Everything from the line that contains "Where should I" through the final line of the records below should be quoted exactly, except the pictures.
● ● ● ●
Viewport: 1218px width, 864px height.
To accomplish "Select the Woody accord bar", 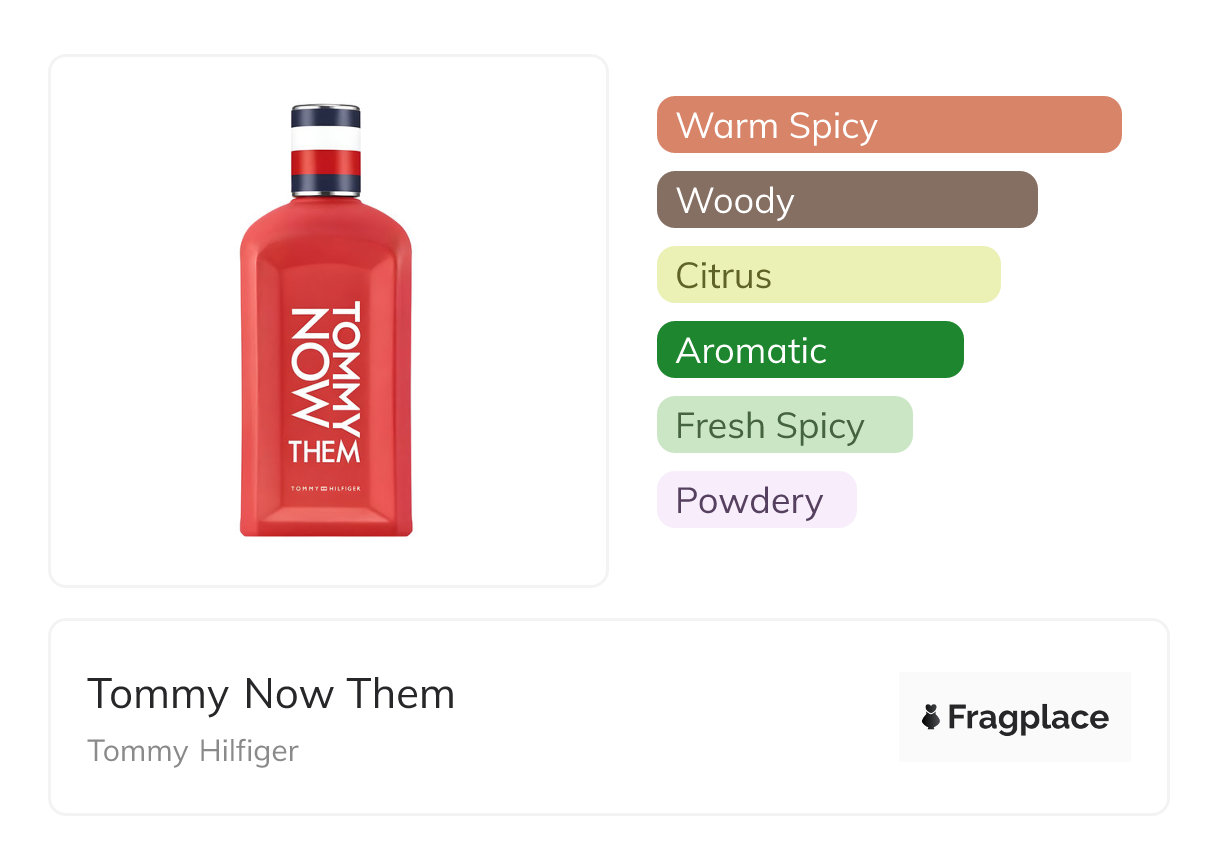I will (846, 200).
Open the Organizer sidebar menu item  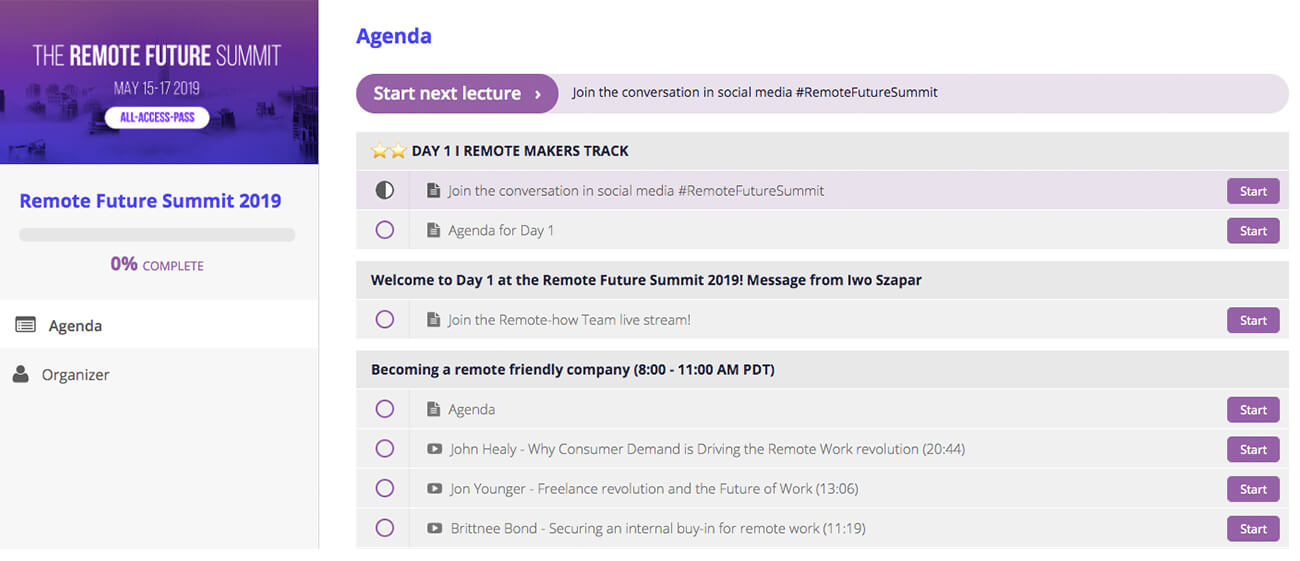point(75,374)
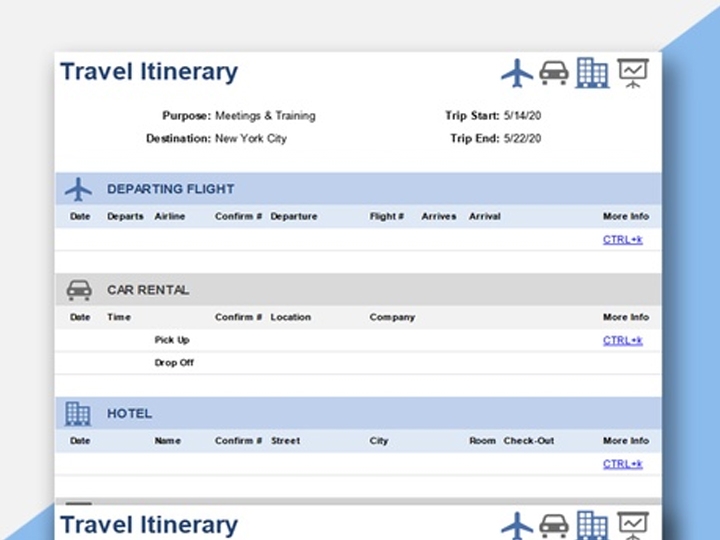
Task: Select the airplane icon beside DEPARTING FLIGHT
Action: point(78,189)
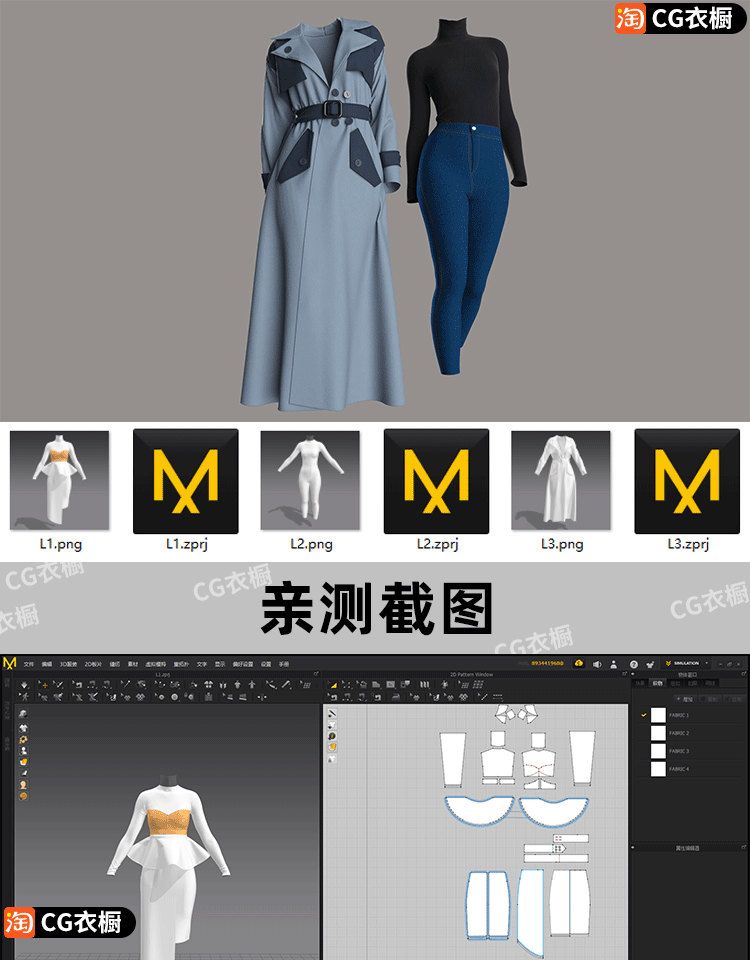
Task: Click the first arrow tool in 3D toolbar
Action: coord(22,685)
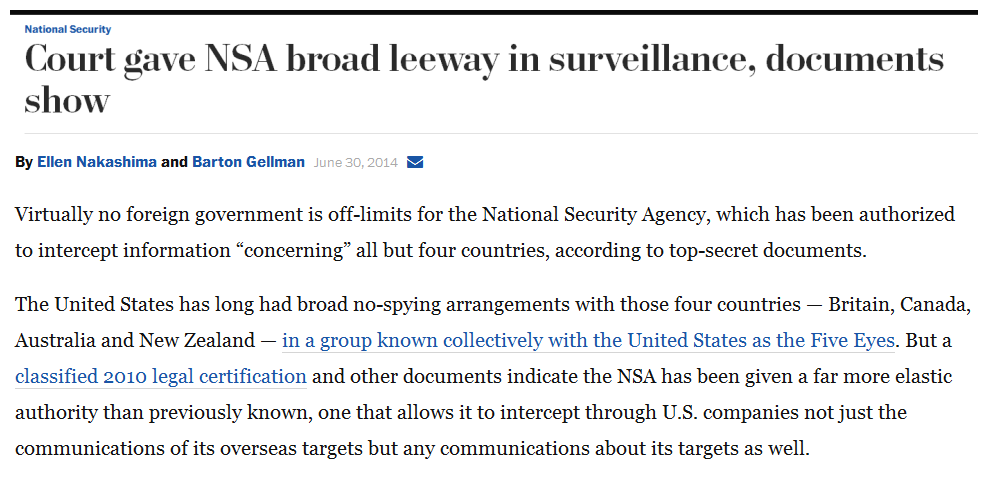Image resolution: width=988 pixels, height=493 pixels.
Task: Open the classified 2010 legal certification link
Action: [161, 377]
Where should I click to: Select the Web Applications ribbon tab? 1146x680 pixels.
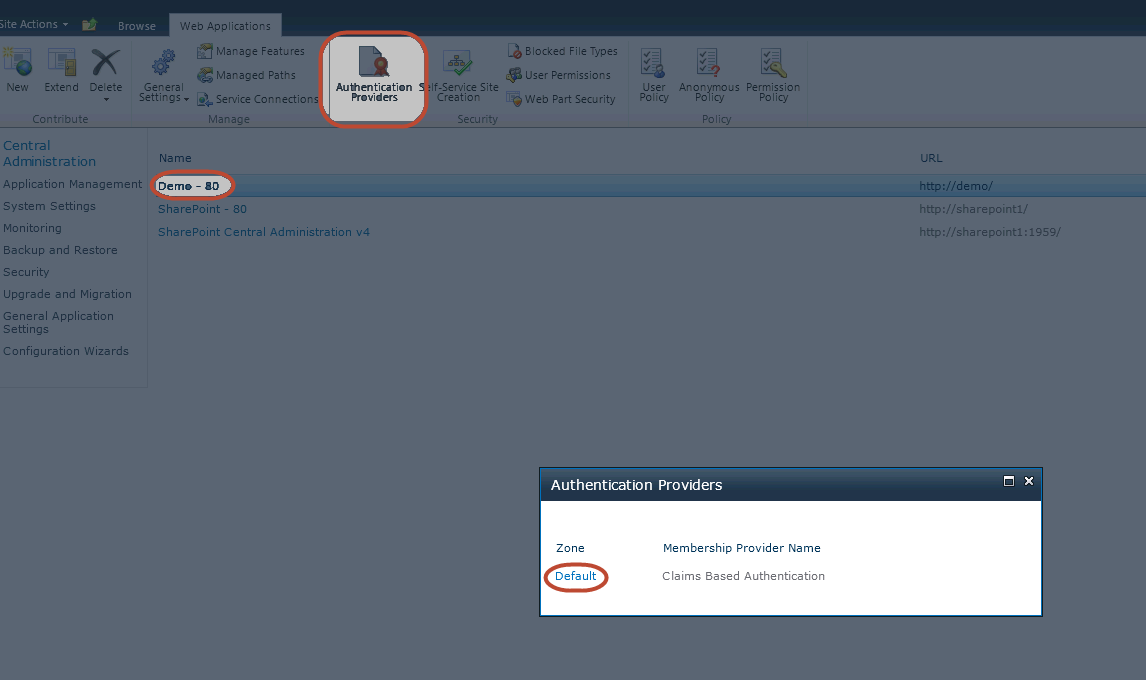[x=225, y=25]
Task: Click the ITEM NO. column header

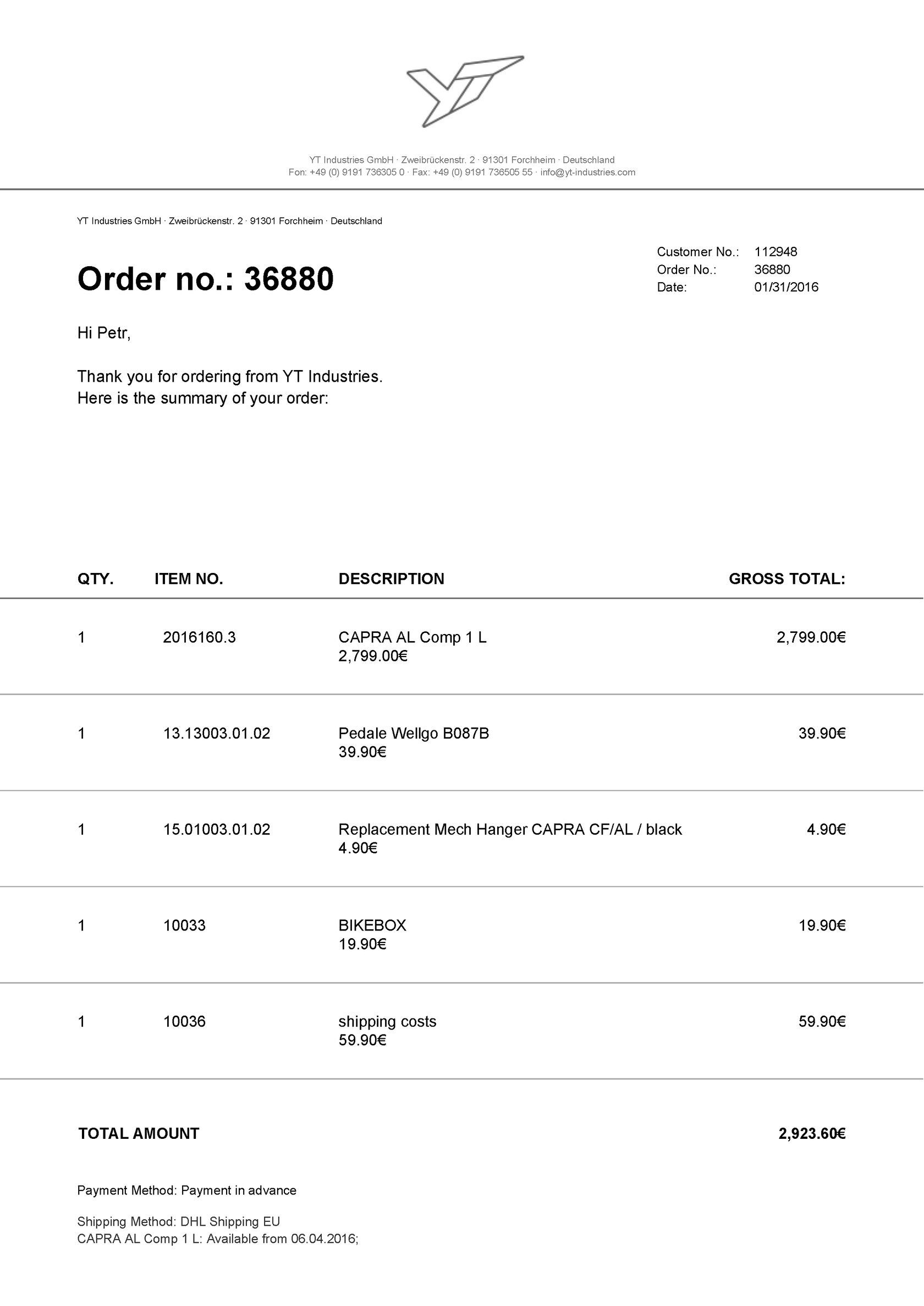Action: [188, 579]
● ● ● ●
▸ **ANSWER TO THIS EXERCISE**
Where should I click to: Select the Web Applications ribbon tab? 1146x680 pixels.
[x=225, y=25]
Task: Click the ITEM NO. column header

Action: [188, 579]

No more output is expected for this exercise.